“沈渡,我们解除婚约。”

我将那张烫金订婚协议推过桌面,指甲在纸面上划出一道浅痕。

对面的男人抬起头,眼底是我熟悉的温柔,可我已经见过这副皮囊下最凉薄的模样。

上一世,我也是这样坐在他对面,说的却是“我愿意为你放弃保研”。

然后我用三年青春替他搭建商业帝国,用父母的血汗钱填补他公司的窟窿,最后被他亲手送进监狱,罪名是“职务侵占”。

母亲在我入狱那年心脏病发,父亲脑梗偏瘫,我连最后一面都没见到。

而沈渡,搂着我的“好闺蜜”苏念,站在上市敲钟的台上,笑得风光无限。

“阮棠,你又闹什么?”沈渡放下咖啡杯,语气温柔得滴水,“婚期都定了,别任性。”

我笑了。

上一世我听到这话,只觉得是自己不够懂事,立刻道歉认错。

现在我只觉得恶心。

“任性?”我把那份保研确认函拍在桌上,“三年前你说创业需要我,我放弃了清华的保研。现在你公司估值五个亿,我的股份呢?”

沈渡眼神微闪:“我们不是说好了,等结了婚——”

“等结了婚,你再用手段把我踢出去,干干净净?”我站起身,声音不大,却让咖啡厅里的人都看了过来,“沈渡,你是不是觉得我阮棠这辈子就非得吊死在你这棵歪脖子树上?”

他的表情终于变了。

那是上一世我入狱前,在他脸上见过的表情——算计被戳破的恼羞成怒。

“你冷静点。”沈渡压低声音,伸手要来握我的手,“棠棠,你是不是听了谁的挑拨?我们这么多年的感情——”

“感情?”我甩开他的手,从包里抽出另一份文件,“那你解释一下,你和苏念在三亚的七天酒店记录,是去谈业务?”

沈渡的脸彻底沉了。

我见过这张脸温柔的样子,深情的样子,疲惫的样子,唯独没见过这么难看的表情。

上一世,我是在入狱后才看到那些照片的。

狱警递来的信封里,苏念挽着他的手臂,两个人在沙滩上笑得刺眼。

“所以你调查我?”沈渡声音冷下来,像换了个人。

“不需要调查。”我收起文件,拎起包,“我只是重活了一次,终于长了眼睛。”

转身那刻,我听到他在身后说:“阮棠,你会后悔的。”

上一世我最后悔的事,就是认识你。

重生在订婚前一星期,我做的第一件事不是撕协议,而是去了医院。

睡眠障碍科。

上辈子我失眠了整整三年,每晚只能靠安眠药勉强睡两三个小时。沈渡从不关心,甚至说我“矫情”。

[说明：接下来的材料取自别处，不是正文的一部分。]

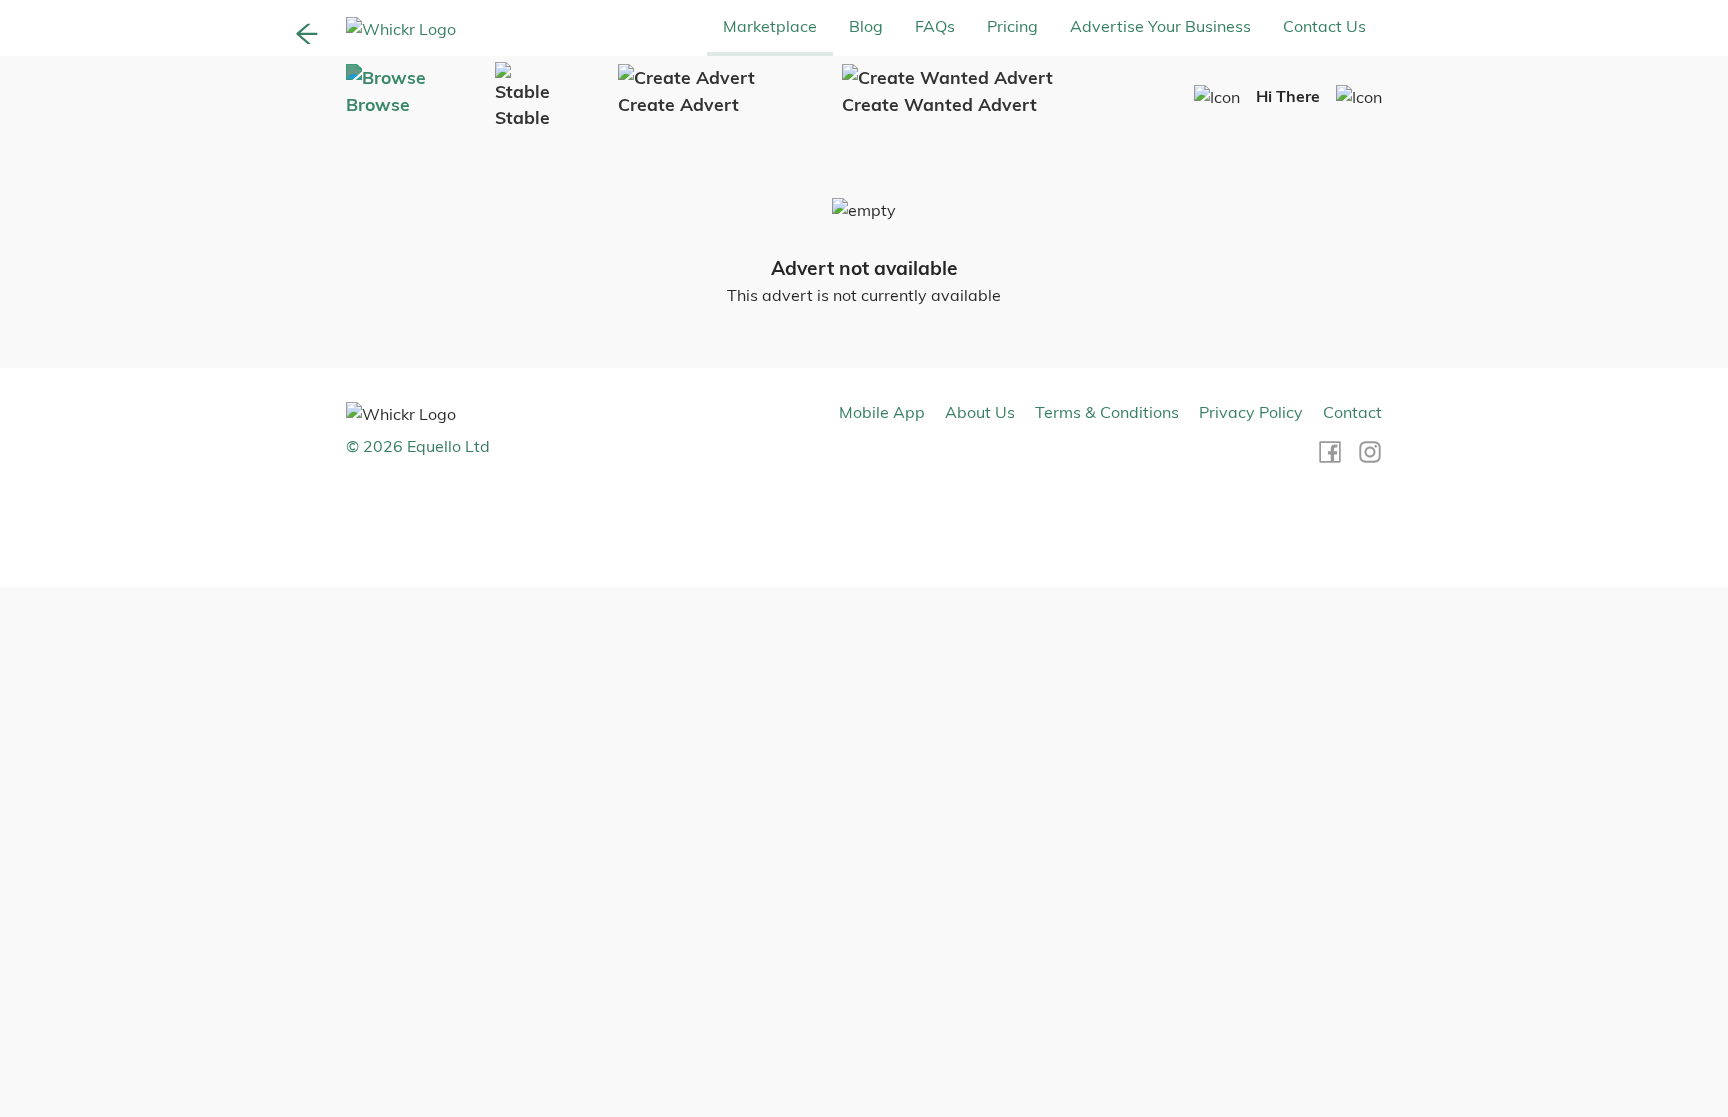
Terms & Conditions (1107, 412)
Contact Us (1324, 26)
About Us (980, 412)
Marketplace (770, 26)
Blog (866, 26)
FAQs (935, 26)
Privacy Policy (1251, 412)
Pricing (1012, 26)
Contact (1352, 412)
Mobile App (882, 412)
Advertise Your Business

直到医生告诉我:“阮小姐,你的失眠不是病理性的,是长期精神压迫导致的应激反应。”

压迫我的人是谁,不言而喻。

可这一世不一样。

我从医院出来时,手里多了一份诊断报告,脑子里多了一个计划。

沈渡最怕什么?不是我没了他活不了,而是我活得比谁都好。

我回到学校,直接找了导师:“李教授,我想重新申请保研。”

导师看我一眼:“你之前不是放弃了?名额已经给了别人。”

“那就考研。”我说,“我考得上。”

上一世我为沈渡放弃了一切,这一世我要一样一样拿回来。

考研只是第一步。

第二步,是沈渡最在意的——他的公司。

上一世,他的核心项目“智云AI”从技术框架到商业计划书,全是我熬了无数个通宵做出来的。他拿着我的方案去融资,去谈合作,最后把功劳全揽在自己身上。

这一世,我要让他知道,什么叫“偷来的终究要还”。

我打开电脑,给沈渡最大的竞争对手——陈让,发了一封邮件。

附件里是“智云AI”的完整技术框架,以及一份更优化的迭代方案。

邮件正文只有一句话:“陈总,我是阮棠,想和你谈谈沈渡下一轮融资的‘意外’。”

三分钟后,陈让的回复到了:“明天十点,我办公室。”

陈让这个人,上辈子我和他打过几次交道。

沈渡最怕他。

不是因为陈让背景多硬,而是这个人眼光毒辣,手段精准,沈渡那些小把戏在他面前根本不够看。

上一世陈让找过我,想挖我去他公司,被沈渡拦下了。

那是我最后一次机会,我没抓住。

这一世,我不会再错过了。

第二天十点,我准时出现在陈让的办公室。

他比我想的年轻,三十出头,穿深灰色西装,坐在黑色办公桌后面,像一把没出鞘的刀。

“阮棠?”他抬眼看我,目光很淡,“沈渡的女朋友?”

“前女友。”我纠正,把方案放在桌上,“而且很快,他就没女朋友了。”

陈让扫了一眼方案,表情没变,但我注意到他翻页的手指顿了一下。

“这是沈渡下一轮融资的核心项目。”我说,“您应该知道,他正在和几家投资机构接触,估值报的是二十亿。”

“然后呢?”

“我想让您截胡。”我直视他的眼睛,“条件是,事成之后,我要‘智云AI’这个项目的技术负责人位置。”

陈让靠在椅背上,打量我:“你和沈渡有仇?”

“深仇大恨。”

“值得你冒这么大风险?”

我沉默了两秒:“陈总,如果我说我能预见未来,你信吗?”

他挑眉。

“沈渡三个月后会拿到B轮融资,估值翻倍。但他技术框架里有致命漏洞,一年后就会暴雷,到时候所有投资血本无归。”我指着方案上的某一行代码,“这个漏洞我已经修复了,修复方案就在附件里。您如果现在截胡,拿到的是完整且安全的版本。”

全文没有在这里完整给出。